Текст для чтения |
☆ ☆ ☆

Идея форумности культур




Признание множественности культур как теоретической посылки ведет к неоднозначным философским выводам. Некоторые культурологи исходят из представления о равенстве культур, о невозможности их противопоставления в качестве разновеликих величин. Другие, напротив, полагают, что разнообразие культур не исключает принципа иерархичности. В этой системе отсчета одни культуры оцениваются как более значимые, развитые, ценностно богатые и плодоносные. Другие, напротив, воспринимаются как менее богатые, патриархальные, истощившиеся и утратившие свое верховенство...

Пытаясь раскрыть единство культуры как феномена, канадская исследовательница Л. Марсиль-Лакост правильно подметила концептуальные неувязки, присущие сторонникам различных подходов к факту множественности культур. К сожалению, ее собственная позиция строилась на противопоставлении двух понятий — эгалитаризма (т. е. равенства) и плюрализма, которые, по существу, не обнаруживаются в виде альтернативы.

Плюрализм не противостоит эгалитаризму, когда разнообразие культур рассматривается как множество равных, самостоятельных, хотя и различных духовных сущностей. Именно идея плюрализма обычно несет в себе требование равенства национальных и локальных культур в противовес унификации и глобализации культурного процесса.

☆ ☆ ☆

Исходные данные |
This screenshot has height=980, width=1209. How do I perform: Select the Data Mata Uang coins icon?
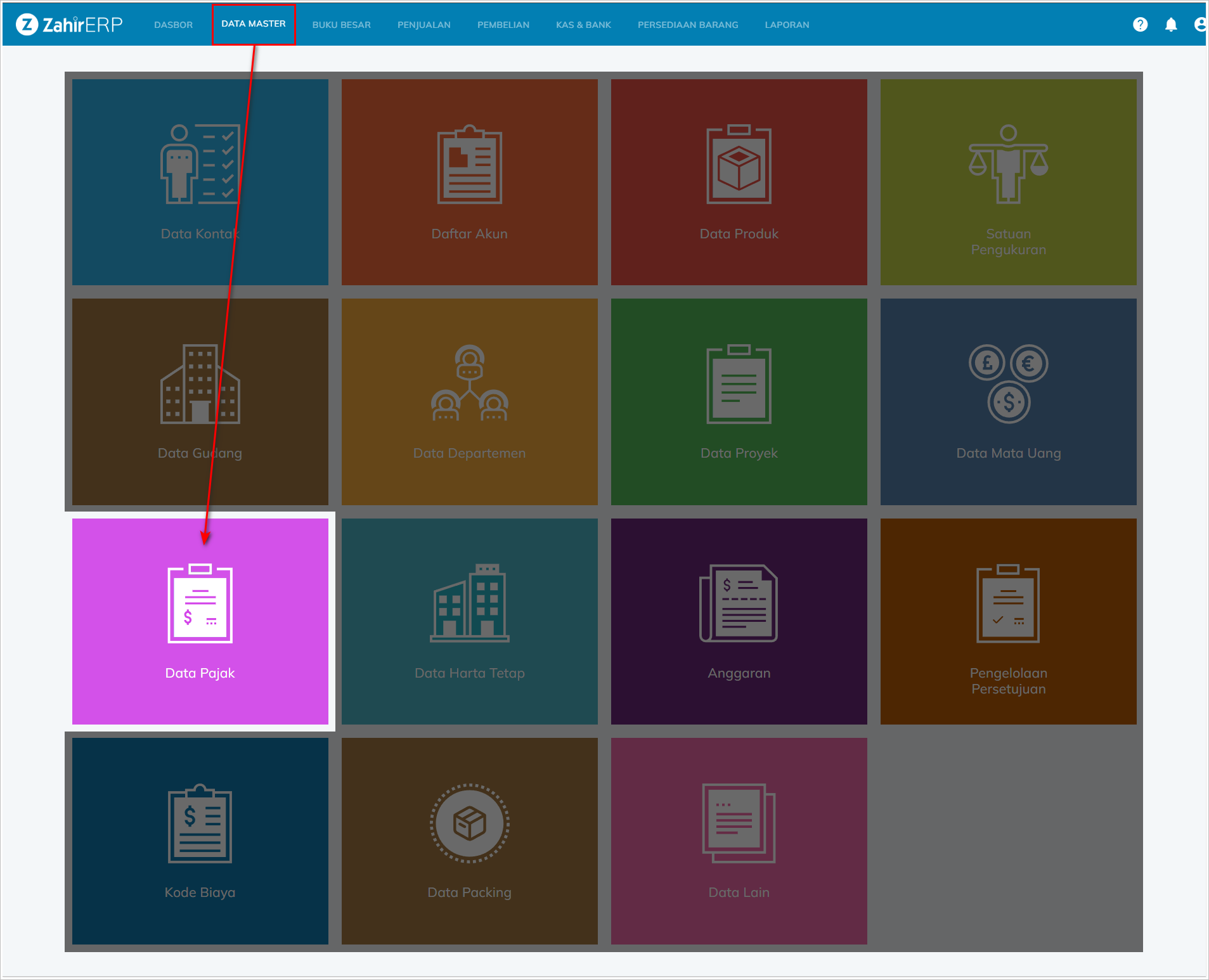(1008, 384)
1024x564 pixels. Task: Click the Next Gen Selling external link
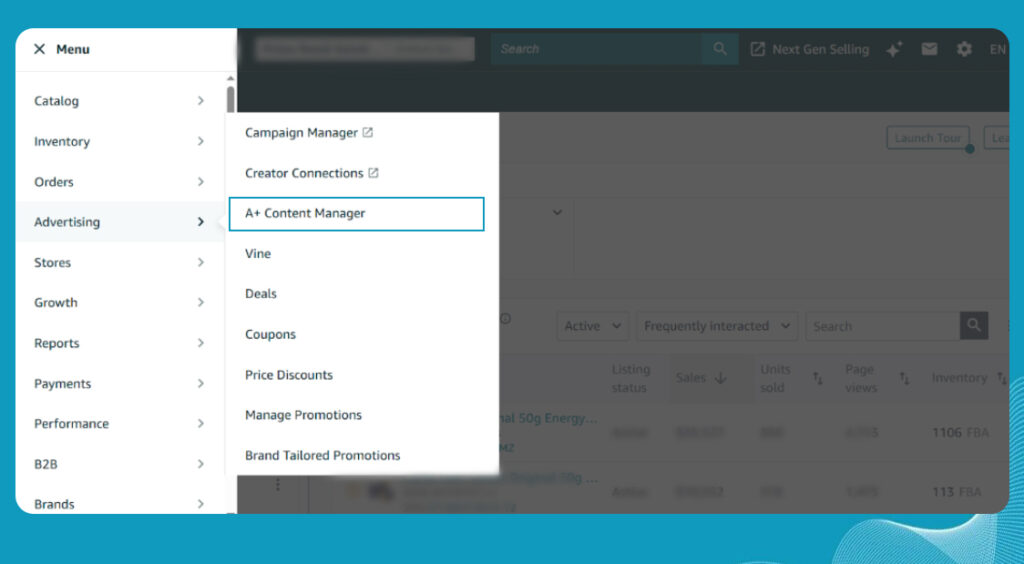809,49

☆ ☆ ☆

Письменные задания |
1) Воспроизведите без изменений отрывок из текста о множественности культур: от слов «Пытаясь раскрыть единство» до слов «в виде альтернативы.» включительно.
2) Какие два понятия противопоставляла Л. Марсиль-Лакост, согласно тексту о множественности культур?
3) Напишите продолжение текста о множественности культур, начиная сразу после его последнего предложения.

Ответы к заданиям |
1)
Пытаясь раскрыть единство культуры как феномена, канадская исследовательница Л. Марсиль-Лакост правильно подметила концептуальные неувязки, присущие сторонникам различных подходов к факту множественности культур. К сожалению, ее собственная позиция строилась на противопоставлении двух понятий — эгалитаризма (т. е. равенства) и плюрализма, которые, по существу, не обнаруживаются в виде альтернативы.

2) Эгалитаризм (то есть равенство) и плюрализм.

3)
В какой мере вопрос о единстве и плюрализме культур может способствовать разъяснению и детерминации философской идеи культуры? «Обычный способ подхода к данному вопросу основан, по-видимому, на недоразумении, — отмечала Л. Марсиль-Лакост,— в самом деле вопрос о единстве и плюрализме культур ставится как вопрос, цель которого — либо определить культуру, включая в нее уровень единства или плюрализма, рассматриваемый адекватно, либо установить эмпирический уровень единства или плюрализма, характеризующий одну или несколько культур. Таким образом, вопрос, являющийся по существу эпистемологическим и аксиологическим, ставится как концептуальный и эмпирический» *.

*Марсиль-Лакост Л. Единство и плюрализм культуры//Общество и культура: Философское осмысление культуры. — М, 1988. — 4.1. — С.66.

Идея множественности культур предполагает обсуждение еще одного вопроса: могут ли культуры оказывать влияние друг на друга или они фатально разъединены, загерметизированы, непроницаемы. В европейской философии наиболее распространенными на протяжении многих столетий были представления о безусловной открытости различных культур, об их взаимном воздействии друг на друга. Правда, это воззрение совмещалось с апологетическим отношением к самой европейской культуре. В соответствии с идеей европоцентризма незападные культурные системы отражают патриархальный мир, выражая собой варианты древних или средневековых стадий развития, давно пройденные Западом или оставленные далеко позади.

В эпоху средневековья, когда экономические, политические и культурные связи Европы с остальным миром резко ослабевают, а важнейшим фактором духовной и политической жизни становится христианство, Восток в сознании европейца закономерно отодвигается на задний план как нечто отдаленное и сугубо экзотическое. Пытливый интерес к Востоку вновь актуализируется в связи с теми социально-историческими процессами, которые составляют сущность эпохи Ренессанса и последовавшего за ним периода упрочения буржуазии в странах Европы.

Возрождение, в частности, знаменовалось попыткой описания культурного своеобразия Востока. Однако инокультурные тенденции осознанно или стихийно воспринимаются как «посторонние», не затрагивающие ядра «избранной» культуры и потому имеющие значение лишь постольку, поскольку они находят определенное признание в западном мироощущении.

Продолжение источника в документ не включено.